[Text provided]
__________________________________________________

Auto - Vectorization with little help from GCC!

This tutorial helps the programmers to benefit the progress of the auto-vectorization algorithms that are implemented in modern compilers, such as gcc. Before you start playing with the vectorization of your code i assume that you don't have any bottleneck in you code (like dynamic memory allocation etc) in the critical path. In this tutorial we will use the gcc 4.4.1, but the same steps can be applied to newer or older versions.

First of all there are two issues with auto vectorization: 1) gcc must know the architecture (eg what SIMD instructions are available) 2) The data structures must by properly aligned in memory

The first step is to find the architecture of your processor and point it to gcc using the flags -mtune=... / -march=... you specify the architecture. For example, my laptop is core2Duo so i put -march=core2. You can find more more information here. The next problem we must solve is knowledge of memory alignment. You can help the compiler by allocating everything with alignment at least 16 bytes For example:

1) Initialized static arrays :

static const uint8_t key_perm[0x40] __attribute__(( aligned(16) )) = { 0x12,... };

2) Try to use even space allocate in stack to be aliment (warning: there is a bug with some gcc versions and when running the gcc on cygwin for windows).

3) For the dynamic allocation you should use: memalign (or posix_memalign ) instead of malloc.

For steps 1 and 2 note that recent versions of gcc automatically align the arrays in the memory.
For example:

$ cat test.c
#define N 200000
int a[N] __attribute__(( aligned(16) ));
int b[N] __attribute__(( aligned(16) ));
int c[N] __attribute__(( aligned(16) ));

double f2(){
int i;
for (i = 0; i < N; i++)
a[i] = b[i] + c[i];
}

$ gcc -O3 -ftree-vectorize -march=core2 -ftree-vectorizer-verbose=1 -c ./test.c
./test.c:8: note: LOOP VECTORIZED../test.c:6: note: vectorized 1 loops in function.$

The verbose flag should give some info of what vectorized and what not. Even if the arrays are declared in stack, gcc is able to vectorize the loop. Checking the size of the object file we have:

$ size test.o   text    data    bss    dec    hex filename 94    0    0    94    5e test.o

94 Bytes of text, not so bad. Now lets make the example more complicated. Note that i use gcc-4.4, the behavior of older versions may be different.

double f2(int *a, int *b, int *c, int N){
int i;
for (i = 0; i < N; i++)
a[i] = b[i] + c[i];
}

Compiler must solve two issues in the above example: first the number of iterations is unknown and second the pointers a,b, and may be to point on the same memory location. Dependency analysis on pointer is also called alias analysis. Compiling the example we are getting this:

$ gcc -O3 -ftree-vectorize -march=core2 -ftree-vectorizer-verbose=3 -c ./test.c
./test.c:6: note: vect_model_load_cost: unaligned supported by hardware.
./test.c:6: note: vect_model_load_cost: inside_cost = 2, outside_cost = 0 .
./test.c:6: note: vect_model_load_cost: unaligned supported by hardware.
./test.c:6: note: vect_model_load_cost: inside_cost = 2, outside_cost = 0 .

__________________________________________________

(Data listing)
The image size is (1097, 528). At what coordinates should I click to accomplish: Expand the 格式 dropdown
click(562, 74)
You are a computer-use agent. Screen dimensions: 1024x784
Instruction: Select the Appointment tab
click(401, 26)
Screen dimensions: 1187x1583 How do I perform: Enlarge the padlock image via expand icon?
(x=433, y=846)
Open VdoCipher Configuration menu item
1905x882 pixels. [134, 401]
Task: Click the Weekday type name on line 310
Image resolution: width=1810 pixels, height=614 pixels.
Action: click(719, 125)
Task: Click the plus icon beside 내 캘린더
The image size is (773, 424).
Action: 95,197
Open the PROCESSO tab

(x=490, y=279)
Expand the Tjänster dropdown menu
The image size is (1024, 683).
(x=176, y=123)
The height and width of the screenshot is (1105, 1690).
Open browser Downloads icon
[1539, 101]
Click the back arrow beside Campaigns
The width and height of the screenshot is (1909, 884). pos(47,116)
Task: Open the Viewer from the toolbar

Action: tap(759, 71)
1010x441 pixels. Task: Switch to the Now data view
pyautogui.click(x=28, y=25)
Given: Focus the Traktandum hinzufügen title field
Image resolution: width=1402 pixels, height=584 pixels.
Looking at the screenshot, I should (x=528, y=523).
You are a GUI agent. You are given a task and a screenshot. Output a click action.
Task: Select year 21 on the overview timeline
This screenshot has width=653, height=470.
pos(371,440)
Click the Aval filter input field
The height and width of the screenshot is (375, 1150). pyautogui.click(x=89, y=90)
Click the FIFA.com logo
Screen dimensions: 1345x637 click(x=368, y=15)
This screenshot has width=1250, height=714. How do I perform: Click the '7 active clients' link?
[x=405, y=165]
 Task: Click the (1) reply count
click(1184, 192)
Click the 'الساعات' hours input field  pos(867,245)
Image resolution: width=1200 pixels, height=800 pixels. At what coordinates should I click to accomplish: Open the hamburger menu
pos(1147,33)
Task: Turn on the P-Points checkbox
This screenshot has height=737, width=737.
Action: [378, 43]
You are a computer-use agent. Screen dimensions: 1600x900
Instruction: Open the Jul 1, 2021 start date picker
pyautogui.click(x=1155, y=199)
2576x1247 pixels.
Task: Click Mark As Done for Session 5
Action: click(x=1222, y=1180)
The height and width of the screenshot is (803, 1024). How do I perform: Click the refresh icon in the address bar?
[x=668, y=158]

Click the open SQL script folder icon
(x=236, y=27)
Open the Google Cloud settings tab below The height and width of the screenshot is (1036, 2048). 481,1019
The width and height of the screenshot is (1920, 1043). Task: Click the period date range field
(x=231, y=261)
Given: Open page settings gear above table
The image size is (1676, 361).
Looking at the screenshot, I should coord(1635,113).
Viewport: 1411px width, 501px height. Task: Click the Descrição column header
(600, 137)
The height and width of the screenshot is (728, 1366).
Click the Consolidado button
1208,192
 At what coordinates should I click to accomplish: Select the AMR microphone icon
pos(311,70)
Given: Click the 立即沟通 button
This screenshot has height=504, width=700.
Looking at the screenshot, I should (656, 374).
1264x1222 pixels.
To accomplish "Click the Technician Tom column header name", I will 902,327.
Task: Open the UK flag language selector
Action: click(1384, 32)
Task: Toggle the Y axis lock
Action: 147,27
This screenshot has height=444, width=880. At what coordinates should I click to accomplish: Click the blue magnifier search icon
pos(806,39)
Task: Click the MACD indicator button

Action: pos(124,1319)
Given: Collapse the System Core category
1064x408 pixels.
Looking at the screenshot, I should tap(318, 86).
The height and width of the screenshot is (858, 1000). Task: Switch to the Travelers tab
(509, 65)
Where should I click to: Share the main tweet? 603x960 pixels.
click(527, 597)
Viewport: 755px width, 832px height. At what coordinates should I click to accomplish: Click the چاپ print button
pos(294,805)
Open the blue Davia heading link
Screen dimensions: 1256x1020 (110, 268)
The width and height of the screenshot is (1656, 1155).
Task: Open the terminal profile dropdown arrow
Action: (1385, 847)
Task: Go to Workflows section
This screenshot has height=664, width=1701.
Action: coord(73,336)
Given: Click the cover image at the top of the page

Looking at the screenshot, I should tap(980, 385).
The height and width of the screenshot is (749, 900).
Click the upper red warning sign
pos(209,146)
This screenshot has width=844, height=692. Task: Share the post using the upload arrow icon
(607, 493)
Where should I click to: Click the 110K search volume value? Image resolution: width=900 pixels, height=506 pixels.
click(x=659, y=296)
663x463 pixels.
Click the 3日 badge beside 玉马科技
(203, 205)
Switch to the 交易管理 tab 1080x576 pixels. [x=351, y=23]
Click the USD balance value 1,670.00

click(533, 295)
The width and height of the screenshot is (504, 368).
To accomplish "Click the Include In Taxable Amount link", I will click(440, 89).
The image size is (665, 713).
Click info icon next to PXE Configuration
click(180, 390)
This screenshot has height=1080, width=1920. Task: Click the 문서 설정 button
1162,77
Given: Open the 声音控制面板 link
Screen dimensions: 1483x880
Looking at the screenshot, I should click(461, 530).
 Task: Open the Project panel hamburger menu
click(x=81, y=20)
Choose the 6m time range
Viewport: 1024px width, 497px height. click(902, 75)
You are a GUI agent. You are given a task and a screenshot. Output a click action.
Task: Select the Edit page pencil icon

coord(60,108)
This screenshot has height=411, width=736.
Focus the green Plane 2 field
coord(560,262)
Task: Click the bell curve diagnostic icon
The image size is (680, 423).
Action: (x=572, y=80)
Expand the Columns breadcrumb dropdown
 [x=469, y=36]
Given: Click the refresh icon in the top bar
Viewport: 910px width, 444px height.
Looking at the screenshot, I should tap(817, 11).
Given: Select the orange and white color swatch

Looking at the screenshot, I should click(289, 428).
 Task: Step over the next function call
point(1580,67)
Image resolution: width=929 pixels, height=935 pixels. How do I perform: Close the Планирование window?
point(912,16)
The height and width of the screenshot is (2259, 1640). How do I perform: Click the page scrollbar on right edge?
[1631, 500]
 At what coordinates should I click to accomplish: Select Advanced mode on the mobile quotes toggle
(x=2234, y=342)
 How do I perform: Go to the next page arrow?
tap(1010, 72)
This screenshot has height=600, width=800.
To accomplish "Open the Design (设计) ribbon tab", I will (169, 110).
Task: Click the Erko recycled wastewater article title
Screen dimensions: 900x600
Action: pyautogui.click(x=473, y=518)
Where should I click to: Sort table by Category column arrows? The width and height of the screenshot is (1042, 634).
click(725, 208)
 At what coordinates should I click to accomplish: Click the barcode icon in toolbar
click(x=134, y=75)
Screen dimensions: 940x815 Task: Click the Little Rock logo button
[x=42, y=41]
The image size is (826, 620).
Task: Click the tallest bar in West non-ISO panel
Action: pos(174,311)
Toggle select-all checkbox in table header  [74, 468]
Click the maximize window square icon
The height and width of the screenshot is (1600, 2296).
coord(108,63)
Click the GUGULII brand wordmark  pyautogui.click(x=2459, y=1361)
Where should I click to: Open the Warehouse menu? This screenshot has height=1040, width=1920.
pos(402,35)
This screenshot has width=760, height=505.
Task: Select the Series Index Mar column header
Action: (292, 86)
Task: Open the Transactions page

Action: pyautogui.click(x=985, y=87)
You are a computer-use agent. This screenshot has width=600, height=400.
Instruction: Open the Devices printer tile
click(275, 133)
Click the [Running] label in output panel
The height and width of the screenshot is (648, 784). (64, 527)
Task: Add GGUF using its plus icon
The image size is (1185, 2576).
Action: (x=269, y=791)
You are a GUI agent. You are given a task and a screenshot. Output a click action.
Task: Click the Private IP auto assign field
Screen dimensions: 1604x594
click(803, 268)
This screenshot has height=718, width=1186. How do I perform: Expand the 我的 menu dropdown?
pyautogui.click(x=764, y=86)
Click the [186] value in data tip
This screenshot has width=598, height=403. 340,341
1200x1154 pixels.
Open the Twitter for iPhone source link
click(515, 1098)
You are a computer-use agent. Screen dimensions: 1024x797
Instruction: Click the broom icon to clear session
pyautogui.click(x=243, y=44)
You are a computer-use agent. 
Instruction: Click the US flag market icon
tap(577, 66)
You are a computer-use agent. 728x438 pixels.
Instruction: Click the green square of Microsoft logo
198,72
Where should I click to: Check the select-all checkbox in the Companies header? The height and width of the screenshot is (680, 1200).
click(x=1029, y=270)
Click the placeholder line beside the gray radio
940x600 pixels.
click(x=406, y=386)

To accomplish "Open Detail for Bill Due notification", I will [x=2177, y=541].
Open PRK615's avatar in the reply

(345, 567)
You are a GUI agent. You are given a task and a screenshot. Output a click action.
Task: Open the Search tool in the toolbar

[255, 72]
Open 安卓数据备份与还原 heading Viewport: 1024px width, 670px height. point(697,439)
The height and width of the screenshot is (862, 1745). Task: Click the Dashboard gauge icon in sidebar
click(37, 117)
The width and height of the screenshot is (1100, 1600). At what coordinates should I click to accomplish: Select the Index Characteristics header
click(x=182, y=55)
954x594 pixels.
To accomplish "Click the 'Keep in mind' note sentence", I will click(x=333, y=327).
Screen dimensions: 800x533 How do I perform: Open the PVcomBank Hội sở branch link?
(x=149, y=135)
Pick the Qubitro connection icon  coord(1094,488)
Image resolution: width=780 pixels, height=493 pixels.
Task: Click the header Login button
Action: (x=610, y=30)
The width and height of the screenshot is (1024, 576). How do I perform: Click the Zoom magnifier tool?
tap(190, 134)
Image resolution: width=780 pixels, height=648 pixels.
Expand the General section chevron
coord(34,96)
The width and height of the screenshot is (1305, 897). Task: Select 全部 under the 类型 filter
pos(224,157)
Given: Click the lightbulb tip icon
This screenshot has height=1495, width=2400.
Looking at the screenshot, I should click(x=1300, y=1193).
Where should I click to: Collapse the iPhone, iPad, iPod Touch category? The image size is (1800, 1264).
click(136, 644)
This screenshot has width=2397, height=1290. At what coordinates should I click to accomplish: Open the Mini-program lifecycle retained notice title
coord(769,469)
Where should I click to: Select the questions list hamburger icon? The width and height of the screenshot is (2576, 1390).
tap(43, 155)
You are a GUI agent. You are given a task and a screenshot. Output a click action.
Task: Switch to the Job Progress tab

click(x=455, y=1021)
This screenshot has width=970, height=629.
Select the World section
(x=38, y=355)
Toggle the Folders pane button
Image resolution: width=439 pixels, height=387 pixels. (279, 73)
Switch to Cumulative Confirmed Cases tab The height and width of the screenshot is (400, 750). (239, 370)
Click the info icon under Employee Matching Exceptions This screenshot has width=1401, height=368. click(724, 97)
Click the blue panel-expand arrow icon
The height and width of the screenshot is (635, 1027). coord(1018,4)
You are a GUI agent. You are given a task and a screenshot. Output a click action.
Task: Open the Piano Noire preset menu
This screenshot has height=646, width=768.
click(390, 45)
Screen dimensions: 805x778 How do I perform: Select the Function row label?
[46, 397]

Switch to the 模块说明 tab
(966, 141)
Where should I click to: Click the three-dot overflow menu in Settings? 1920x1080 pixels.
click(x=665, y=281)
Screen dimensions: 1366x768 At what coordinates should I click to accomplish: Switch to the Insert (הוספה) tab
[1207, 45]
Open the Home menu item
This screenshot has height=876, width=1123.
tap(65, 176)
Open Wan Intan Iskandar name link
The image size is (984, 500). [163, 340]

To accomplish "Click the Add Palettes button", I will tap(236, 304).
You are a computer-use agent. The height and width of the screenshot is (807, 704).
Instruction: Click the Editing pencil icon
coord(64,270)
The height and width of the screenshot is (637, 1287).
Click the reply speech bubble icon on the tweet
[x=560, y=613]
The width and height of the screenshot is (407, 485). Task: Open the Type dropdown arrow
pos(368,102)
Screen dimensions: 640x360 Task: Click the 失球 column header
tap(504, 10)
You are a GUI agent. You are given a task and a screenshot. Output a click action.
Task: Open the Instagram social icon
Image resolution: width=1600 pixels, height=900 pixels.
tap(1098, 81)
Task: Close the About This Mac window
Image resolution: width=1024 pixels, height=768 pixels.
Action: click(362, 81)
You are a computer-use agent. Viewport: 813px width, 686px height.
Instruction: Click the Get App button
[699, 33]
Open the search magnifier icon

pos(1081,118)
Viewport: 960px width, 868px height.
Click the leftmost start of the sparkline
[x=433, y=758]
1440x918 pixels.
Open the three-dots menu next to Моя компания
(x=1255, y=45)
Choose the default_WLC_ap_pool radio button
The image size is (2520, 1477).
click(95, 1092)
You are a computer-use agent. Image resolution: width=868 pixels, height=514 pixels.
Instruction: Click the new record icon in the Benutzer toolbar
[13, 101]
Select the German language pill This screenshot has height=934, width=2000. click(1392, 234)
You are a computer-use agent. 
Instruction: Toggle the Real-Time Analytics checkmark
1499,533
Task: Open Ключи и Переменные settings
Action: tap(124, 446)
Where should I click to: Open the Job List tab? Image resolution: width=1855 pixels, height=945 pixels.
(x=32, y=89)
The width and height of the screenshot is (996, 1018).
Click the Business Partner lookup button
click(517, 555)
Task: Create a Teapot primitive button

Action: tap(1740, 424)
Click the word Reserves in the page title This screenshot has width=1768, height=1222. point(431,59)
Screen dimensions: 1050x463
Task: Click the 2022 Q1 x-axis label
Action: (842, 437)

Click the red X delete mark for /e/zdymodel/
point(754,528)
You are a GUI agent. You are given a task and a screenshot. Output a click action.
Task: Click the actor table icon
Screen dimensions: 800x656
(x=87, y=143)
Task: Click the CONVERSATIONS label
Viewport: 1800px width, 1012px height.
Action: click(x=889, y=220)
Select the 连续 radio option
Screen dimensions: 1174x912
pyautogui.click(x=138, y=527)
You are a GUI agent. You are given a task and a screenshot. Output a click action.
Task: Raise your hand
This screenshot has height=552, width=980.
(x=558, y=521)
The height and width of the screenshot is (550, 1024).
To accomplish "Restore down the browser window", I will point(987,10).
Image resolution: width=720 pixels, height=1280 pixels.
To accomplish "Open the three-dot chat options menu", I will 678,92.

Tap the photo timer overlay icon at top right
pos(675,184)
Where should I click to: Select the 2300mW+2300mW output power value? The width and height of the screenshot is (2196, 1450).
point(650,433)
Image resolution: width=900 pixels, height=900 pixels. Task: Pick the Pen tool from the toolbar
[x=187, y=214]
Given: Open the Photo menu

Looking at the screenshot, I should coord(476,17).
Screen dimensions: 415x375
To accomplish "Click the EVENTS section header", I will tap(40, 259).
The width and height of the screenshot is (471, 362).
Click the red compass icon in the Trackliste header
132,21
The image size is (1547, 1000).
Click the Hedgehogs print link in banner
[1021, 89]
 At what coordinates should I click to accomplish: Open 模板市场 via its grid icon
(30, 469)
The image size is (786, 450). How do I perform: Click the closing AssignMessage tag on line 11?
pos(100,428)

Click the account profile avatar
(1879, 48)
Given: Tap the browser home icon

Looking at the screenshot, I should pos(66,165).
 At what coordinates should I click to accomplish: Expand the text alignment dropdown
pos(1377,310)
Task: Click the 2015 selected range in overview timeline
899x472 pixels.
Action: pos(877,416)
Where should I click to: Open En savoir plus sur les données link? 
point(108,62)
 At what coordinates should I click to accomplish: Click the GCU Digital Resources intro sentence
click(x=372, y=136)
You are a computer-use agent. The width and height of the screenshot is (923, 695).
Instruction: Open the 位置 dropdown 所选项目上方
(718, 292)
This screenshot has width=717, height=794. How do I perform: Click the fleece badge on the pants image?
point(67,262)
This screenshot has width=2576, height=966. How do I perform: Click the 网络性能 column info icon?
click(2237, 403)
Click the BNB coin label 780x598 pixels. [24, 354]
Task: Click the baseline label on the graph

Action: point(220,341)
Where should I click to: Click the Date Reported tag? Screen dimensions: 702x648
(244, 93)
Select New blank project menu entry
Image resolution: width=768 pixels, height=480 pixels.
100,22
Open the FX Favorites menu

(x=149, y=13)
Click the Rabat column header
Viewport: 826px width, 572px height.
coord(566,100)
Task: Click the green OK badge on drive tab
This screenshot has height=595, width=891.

__________________________________________________

[Brief A] From the entries in the data listing, reproduce verbatim the lines running from the line with "Click the GUGULII" up to and including the line with "click(275, 133)".
[Brief B] Write a continuation of the tutorial on GCC auto-vectorization, beginning right after its final line.

[Expected answer A]
Click the GUGULII brand wordmark  pyautogui.click(x=2459, y=1361)
Where should I click to: Open the Warehouse menu? This screenshot has height=1040, width=1920.
pos(402,35)
This screenshot has width=760, height=505.
Task: Select the Series Index Mar column header
Action: (292, 86)
Task: Open the Transactions page

Action: pyautogui.click(x=985, y=87)
You are a computer-use agent. This screenshot has width=600, height=400.
Instruction: Open the Devices printer tile
click(275, 133)

[Expected answer B]
./test.c:6: note: vect_model_simple_cost: inside_cost = 1, outside_cost = 0 .
./test.c:6: note: vect_model_store_cost: inside_cost = 1, outside_cost = 0 .
./test.c:6: note: cost model: Adding cost of checks for loop versioning to treat misalignment.
./test.c:6: note: cost model: Adding cost of checks for loop versioning aliasing.
./test.c:6: note: cost model: epilogue peel iters set to vf/2 because loop iterations are unknown .

./test.c:6: note: Cost model analysis:
Vector inside of loop cost: 6
Vector outside of loop cost: 20
Scalar iteration cost: 4
Scalar outside cost: 1
prologue iterations: 0
epilogue iterations: 2
Calculated minimum iters for profitability: 7
./test.c:6: note: Profitability threshold = 6
./test.c:6: note: Vectorization may not be profitable.
./test.c:6: note: created 2 versioning for alias checks.
./test.c:6: note: LOOP VECTORIZED.
./test.c:3: note: vectorized 1 loops in function.

$ size test.o   text    data    bss    dec    hex filename 262    0    0    262    106 test.o

As a result, we must have at least 7 iterations and gcc inserts runtime calls. We can help the situation by using the keyword restrict that is part of C99 standard. More information about gcc and restrict keyword you can find here and here. For example for the same loop you must change to:

double f2(int * restrict a, int * restrict b, int *restrict c, int N)

And the compile:
$ gcc -O3 -ftree-vectorize -march=core2 -ftree-vectorizer-verbose=3 -std=c99 -c ./test.c
./test.c:11: note: vect_model_load_cost: unaligned supported by hardware.
./test.c:11: note: vect_model_load_cost: inside_cost = 2, outside_cost = 0 .
./test.c:11: note: vect_model_load_cost: unaligned supported by hardware.
./test.c:11: note: vect_model_load_cost: inside_cost = 2, outside_cost = 0 .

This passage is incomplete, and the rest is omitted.